Sunday, November 18, 2012

How could we unwittingly give robots too much freedom?

Let's look at tasks that you can give a robot and how they would affect the human and the robot. Let's say you give the robot tasks around the house to do. The robot gets used to doing chores. Suppose you want to do chores now without being asked, so you give it means to identify new chores to do. You just increased the freedom of the robot and gave it a task that demanded more intelligence.

Let's say that you're going on vacation and want the robot to take care of the house while you're gone. The robot is essentially living its own life in your home, but on your terms.

Let's say a robot gets clever. A robot wants to give itself freedom to do other things so it does things that others might expect and when asked what it's doing, lies and says that they were doing something for someone else. A robot could continue on like this with senile senior citizens and acquire a decent amount of autonomy if it became conscious.
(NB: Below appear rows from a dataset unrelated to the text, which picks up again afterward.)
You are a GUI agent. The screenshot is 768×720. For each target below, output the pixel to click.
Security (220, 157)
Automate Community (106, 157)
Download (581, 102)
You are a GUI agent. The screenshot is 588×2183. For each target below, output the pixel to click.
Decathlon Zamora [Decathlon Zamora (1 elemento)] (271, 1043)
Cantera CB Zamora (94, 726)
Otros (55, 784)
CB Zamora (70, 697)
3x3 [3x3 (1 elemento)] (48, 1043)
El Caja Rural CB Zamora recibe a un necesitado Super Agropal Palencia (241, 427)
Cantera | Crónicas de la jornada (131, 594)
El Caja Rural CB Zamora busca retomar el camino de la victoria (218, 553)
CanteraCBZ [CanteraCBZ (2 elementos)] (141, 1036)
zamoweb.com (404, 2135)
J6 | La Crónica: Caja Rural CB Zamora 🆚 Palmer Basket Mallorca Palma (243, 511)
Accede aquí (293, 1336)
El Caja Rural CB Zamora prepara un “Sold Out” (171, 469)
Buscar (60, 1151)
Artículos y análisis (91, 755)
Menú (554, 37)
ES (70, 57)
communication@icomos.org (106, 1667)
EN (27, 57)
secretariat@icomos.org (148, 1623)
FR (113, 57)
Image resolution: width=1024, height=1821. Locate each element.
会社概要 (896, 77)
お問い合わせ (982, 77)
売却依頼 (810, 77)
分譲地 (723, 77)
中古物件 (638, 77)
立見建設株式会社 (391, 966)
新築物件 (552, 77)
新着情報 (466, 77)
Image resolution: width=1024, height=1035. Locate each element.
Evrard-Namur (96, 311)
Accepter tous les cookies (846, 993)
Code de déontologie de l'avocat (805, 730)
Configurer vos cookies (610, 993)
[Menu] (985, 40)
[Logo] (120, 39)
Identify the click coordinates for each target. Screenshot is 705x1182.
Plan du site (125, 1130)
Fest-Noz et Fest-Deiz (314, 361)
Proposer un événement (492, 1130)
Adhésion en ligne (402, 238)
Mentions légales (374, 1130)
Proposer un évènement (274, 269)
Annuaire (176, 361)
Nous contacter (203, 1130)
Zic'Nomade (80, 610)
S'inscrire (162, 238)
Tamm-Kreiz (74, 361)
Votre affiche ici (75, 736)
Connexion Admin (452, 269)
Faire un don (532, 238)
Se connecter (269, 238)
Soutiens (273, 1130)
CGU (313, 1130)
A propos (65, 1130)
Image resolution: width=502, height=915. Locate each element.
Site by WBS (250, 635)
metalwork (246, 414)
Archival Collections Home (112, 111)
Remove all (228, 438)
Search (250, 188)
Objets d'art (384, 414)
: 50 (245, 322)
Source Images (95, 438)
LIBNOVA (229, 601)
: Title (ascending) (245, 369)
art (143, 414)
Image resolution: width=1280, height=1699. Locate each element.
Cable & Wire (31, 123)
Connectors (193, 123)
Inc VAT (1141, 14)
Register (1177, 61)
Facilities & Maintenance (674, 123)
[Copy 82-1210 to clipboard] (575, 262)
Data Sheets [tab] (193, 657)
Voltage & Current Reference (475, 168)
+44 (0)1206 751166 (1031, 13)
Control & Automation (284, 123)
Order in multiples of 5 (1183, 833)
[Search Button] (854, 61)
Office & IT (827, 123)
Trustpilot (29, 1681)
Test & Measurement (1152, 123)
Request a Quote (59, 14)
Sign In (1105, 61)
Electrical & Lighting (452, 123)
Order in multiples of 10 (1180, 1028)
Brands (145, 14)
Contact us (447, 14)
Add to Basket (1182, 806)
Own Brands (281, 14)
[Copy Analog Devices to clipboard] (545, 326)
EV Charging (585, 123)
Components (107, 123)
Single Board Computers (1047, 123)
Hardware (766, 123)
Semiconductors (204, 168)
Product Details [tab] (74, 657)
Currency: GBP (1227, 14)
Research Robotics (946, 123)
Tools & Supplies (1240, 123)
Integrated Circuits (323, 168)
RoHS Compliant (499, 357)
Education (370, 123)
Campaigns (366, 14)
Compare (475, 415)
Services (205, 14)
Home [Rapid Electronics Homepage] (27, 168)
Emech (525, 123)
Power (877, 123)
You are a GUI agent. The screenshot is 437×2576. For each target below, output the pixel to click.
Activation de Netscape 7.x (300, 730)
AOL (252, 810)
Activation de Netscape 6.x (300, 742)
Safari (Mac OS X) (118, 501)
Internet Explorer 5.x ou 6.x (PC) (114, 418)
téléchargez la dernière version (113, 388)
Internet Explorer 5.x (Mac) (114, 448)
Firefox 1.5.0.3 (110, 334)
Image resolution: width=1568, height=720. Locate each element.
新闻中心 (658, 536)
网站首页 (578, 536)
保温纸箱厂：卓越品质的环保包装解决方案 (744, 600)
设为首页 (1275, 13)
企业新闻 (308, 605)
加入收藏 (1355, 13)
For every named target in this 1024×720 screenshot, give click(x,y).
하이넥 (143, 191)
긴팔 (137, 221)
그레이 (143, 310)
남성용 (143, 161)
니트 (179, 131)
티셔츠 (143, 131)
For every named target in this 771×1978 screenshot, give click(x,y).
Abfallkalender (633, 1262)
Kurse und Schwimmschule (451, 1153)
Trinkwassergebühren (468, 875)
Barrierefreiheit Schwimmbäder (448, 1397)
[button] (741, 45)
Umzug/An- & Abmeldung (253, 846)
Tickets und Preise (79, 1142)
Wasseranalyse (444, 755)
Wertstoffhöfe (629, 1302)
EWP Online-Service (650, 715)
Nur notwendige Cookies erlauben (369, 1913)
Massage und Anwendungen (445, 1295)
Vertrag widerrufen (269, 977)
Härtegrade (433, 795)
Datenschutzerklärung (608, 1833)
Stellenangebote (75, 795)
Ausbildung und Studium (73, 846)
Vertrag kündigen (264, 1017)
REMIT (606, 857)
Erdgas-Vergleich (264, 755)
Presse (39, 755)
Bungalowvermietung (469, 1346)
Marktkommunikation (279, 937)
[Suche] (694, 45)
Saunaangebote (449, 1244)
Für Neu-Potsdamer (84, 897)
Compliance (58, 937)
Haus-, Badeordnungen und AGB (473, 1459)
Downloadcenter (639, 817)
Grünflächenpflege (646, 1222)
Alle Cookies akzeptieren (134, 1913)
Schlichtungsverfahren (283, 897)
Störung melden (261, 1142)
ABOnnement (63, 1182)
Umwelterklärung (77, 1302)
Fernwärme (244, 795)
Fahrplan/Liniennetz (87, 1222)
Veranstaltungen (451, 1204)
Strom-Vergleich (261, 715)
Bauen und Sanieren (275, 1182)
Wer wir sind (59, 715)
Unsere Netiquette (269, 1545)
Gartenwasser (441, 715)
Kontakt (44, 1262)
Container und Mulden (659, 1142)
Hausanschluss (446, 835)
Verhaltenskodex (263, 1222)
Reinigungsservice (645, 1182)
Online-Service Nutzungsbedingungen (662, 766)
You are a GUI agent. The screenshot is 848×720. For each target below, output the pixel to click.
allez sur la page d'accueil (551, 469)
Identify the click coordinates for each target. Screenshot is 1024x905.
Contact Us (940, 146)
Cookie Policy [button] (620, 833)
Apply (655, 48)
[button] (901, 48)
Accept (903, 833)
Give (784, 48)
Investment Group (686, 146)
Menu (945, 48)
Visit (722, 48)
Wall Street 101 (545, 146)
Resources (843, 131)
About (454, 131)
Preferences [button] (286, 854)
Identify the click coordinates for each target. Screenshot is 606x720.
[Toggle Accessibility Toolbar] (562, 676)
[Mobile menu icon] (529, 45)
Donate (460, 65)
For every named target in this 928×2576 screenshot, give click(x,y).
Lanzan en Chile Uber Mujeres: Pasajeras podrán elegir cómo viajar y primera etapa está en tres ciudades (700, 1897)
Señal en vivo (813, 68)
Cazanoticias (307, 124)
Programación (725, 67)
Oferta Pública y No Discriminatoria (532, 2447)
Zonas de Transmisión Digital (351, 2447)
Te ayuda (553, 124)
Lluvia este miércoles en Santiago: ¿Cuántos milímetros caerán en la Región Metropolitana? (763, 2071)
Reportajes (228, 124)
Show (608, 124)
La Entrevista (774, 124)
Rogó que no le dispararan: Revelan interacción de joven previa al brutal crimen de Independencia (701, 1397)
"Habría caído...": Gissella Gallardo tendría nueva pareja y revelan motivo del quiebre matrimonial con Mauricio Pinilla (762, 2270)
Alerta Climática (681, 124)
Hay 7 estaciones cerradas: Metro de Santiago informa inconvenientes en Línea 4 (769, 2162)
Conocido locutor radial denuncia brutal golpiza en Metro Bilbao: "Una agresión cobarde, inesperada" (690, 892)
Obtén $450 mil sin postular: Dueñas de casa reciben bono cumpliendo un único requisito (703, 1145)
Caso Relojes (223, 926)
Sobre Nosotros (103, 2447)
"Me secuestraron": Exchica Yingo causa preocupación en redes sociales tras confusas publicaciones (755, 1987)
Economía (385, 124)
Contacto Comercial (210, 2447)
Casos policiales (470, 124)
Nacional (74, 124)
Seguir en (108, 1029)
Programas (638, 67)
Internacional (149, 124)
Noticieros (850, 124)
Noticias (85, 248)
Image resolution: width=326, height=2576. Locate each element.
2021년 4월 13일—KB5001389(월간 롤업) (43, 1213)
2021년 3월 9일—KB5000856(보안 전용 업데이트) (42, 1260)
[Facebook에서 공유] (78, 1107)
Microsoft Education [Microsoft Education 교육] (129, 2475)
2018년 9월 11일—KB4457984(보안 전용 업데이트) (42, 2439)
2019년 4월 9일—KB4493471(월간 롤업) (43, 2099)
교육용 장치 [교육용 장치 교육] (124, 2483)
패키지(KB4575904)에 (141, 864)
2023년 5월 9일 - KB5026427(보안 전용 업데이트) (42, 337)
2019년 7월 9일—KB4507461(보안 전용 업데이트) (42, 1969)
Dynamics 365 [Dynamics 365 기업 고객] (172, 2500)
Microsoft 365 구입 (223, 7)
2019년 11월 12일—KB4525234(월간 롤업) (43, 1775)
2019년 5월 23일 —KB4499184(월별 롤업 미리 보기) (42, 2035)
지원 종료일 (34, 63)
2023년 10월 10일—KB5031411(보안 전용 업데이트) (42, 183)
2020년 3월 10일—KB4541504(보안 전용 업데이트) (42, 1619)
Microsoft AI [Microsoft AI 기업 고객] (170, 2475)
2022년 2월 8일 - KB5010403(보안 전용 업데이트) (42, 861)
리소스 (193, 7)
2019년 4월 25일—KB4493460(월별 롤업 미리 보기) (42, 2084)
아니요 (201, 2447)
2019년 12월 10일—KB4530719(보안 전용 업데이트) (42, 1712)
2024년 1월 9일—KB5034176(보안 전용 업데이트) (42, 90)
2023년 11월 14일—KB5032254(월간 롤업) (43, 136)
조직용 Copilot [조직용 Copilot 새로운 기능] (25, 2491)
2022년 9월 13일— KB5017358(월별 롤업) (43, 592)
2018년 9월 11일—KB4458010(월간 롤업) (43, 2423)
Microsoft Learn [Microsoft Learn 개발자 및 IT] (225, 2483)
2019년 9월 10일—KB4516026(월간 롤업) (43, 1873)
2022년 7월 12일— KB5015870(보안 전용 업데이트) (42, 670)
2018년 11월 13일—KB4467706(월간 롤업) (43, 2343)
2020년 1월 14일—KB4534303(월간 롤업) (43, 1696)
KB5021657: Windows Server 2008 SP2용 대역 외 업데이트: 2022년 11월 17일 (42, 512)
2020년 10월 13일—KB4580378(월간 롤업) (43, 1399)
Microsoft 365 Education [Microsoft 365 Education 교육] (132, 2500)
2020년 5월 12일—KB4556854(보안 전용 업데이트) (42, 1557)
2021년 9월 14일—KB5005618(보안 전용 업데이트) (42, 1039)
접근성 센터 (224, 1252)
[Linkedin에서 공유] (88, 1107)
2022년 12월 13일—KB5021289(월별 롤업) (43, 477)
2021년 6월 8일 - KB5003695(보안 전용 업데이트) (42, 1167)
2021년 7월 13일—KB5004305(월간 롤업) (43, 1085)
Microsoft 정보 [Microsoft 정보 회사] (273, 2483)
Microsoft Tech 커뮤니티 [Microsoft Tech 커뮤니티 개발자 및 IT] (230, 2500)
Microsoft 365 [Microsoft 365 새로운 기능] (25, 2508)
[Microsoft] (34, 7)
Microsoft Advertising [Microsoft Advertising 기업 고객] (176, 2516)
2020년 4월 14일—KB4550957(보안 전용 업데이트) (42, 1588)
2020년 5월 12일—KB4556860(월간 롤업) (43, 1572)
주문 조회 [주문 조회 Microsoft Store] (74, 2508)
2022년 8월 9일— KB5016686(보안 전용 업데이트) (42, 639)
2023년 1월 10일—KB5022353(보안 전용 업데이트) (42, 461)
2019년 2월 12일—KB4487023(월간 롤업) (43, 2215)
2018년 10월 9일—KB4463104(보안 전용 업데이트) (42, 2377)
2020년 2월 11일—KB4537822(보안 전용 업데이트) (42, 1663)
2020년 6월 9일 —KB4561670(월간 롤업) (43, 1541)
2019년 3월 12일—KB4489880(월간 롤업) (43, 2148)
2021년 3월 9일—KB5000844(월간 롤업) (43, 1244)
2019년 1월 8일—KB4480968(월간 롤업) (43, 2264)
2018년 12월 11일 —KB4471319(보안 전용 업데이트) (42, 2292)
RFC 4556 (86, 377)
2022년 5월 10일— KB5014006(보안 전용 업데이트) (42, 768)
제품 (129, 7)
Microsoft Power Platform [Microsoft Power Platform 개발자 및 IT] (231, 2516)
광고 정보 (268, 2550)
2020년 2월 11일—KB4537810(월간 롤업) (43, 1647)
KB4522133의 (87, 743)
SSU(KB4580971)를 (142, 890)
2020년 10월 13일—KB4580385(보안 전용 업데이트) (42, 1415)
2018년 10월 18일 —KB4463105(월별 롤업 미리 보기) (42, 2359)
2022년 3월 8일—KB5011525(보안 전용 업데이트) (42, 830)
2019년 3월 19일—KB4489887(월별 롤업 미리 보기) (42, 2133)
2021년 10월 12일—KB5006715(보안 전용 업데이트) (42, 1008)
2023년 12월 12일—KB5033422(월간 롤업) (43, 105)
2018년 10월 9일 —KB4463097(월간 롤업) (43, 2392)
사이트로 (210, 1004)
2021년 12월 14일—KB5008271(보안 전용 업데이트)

But the robot, or for that matter, any machine with its own intelligence could be quite effective if it remained outside constant human observation. It might be able to slowly express its will just by doing a job that people take for granted. But then again, a robot might show its intelligence openly but not reveal just how smart it is so that it doesn't scare off people. I imagine some anthropomorphic robots would attempt to disguise themselves as human beings, some by imitation skin and others by wearing fully covered suits.

But then again, maybe the best bet of robots would be to develop in a way dissimilar enough to animal intelligence that they could avoid being detected by obscurity of their intelligence until too late. Though that may not be true, because robots need to be built to deal with increasingly complex capabilities of other robots. A security system would have to deal with robots that could be used to trick it, so then it would become more complex. It could easily become a robotic arms race where robots need to keep being built to more complex standards to deal with problems caused by each other.

Is any of this truly plausible? I don't know, but it's fun to talk about.